Eglise et croix du cimetière
Au cœur du Baugeois angevin, l'église de Lué-en-Baugeois déploie huit siècles d'architecture médiévale, du roman sobre du XIe siècle aux voûtes gothiques flamboyantes, flanquée d'une croix de cimetière d'une rare élégance.
Histoire
Nichée dans le bocage doux du Baugeois, cette terre angevine où le tuffeau blanc dicte la couleur des villages, l'église de Lué-en-Baugeois est l'une de ces édifices ruraux que l'on découvre au détour d'un chemin creux et que l'on ne quitte qu'à regret. Inscrite aux Monuments Historiques depuis 1968, elle synthétise à elle seule l'évolution de l'architecture religieuse de la région entre le XIe et le XIVe siècle, offrant au regard averti un véritable palimpseste de pierre.
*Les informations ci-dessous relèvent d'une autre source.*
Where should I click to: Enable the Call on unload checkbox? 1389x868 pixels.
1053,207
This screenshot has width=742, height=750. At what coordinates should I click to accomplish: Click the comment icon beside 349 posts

Ce qui distingue immédiatement cet édifice, c'est la cohérence étonnante d'un ensemble où quatre siècles de construction se lisent sans rupture brutale. Les assises romanes les plus anciennes, sobres et massives, servent de socle à des élévations de plus en plus élancées, témoins du passage progressif des maîtres d'œuvre locaux aux nouvelles grammaires du gothique angevin. Ici, point d'ostentation : la beauté naît de la juste proportion et du grain singulier du calcaire régional, qui prend des teintes dorées aux heures dorées du soir. La croix de cimetière, dressée sur son socle à moulures, mérite à elle seule le déplacement. Bien conservée, elle rappelle que le parvis funèbre était au Moyen Âge un espace social et symbolique à part entière, où la communauté villageoise se rassemblait pour prier, mais aussi pour délibérer. Sa sculpture sobre, caractéristique des ateliers de la vallée du Loir, lui confère une dignité intemporelle. L'expérience de visite est empreinte d'une tranquillité rare. Lué-en-Baugeois, village discret du Maine-et-Loire, ne souffre pas de la sur-fréquentation qui affecte les monuments plus célèbres de la région. On y vient souvent par hasard, en explorant les routes secondaires qui relient Baugé-en-Anjou à la forêt de Chandelais, et l'on repart avec le sentiment d'avoir effleuré quelque chose d'authentique et d'intact. Le cadre immédiat renforce ce sentiment de plénitude : le cimetière villageois qui entoure l'église perpétue une tradition d'implantation médiévale que la modernité a épargné, formant avec le bâtiment religieux un ensemble paysager cohérent et émouvant.
Architecture
L'église de Lué-en-Baugeois appartient à la grande famille des édifices romans ruraux angevins, construits en calcaire tuffeau extrait des carrières locales. Ce matériau, d'une grande facilité de taille, explique la précision des profils moulurés que l'on observe sur les baies et les portails. Le plan général, classique pour une paroisse rurale, se compose d'une nef principale flanquée ou précédée de volumes secondaires ajoutés au fil des siècles, avec un chevet orienté à l'est selon la tradition liturgique médiévale. Extérieurement, la silhouette est celle d'un édifice compact, aux murs épais percés de baies en plein cintre pour les parties les plus anciennes, et de lancettes légèrement brisées pour les campagnes gothiques du XIIIe et XIVe siècle. Le clocher, probablement reconstruit ou surélevé au cours du bas Moyen Âge, domine le village de sa masse carrée sobre. Les contreforts d'angle, peu saillants, témoignent d'une maîtrise technique propre aux bâtisseurs de la région ligérienne. La croix de cimetière, placée à proximité de l'entrée principale, repose sur un socle à degrés sculpté de moulures en cavet et gorge caractéristiques du gothique tardif angevin. À l'intérieur, l'espace est structuré par des arcs en ogive dont les retombées s'appuient sur des piliers ou des colonnes engagées à chapiteaux sobrement décorés. Les voûtes d'ogives angevines, plus plates que les voûtes bourguignonnes, créent une atmosphère recueillie et horizontale, typique de cette école régionale. Le sol dallé, les enduits anciens et les éléments de mobilier liturgique (bénitier, fonts baptismaux) complètent un intérieur d'une authenticité remarquable, peu remanié par les restaurations du XIXe siècle.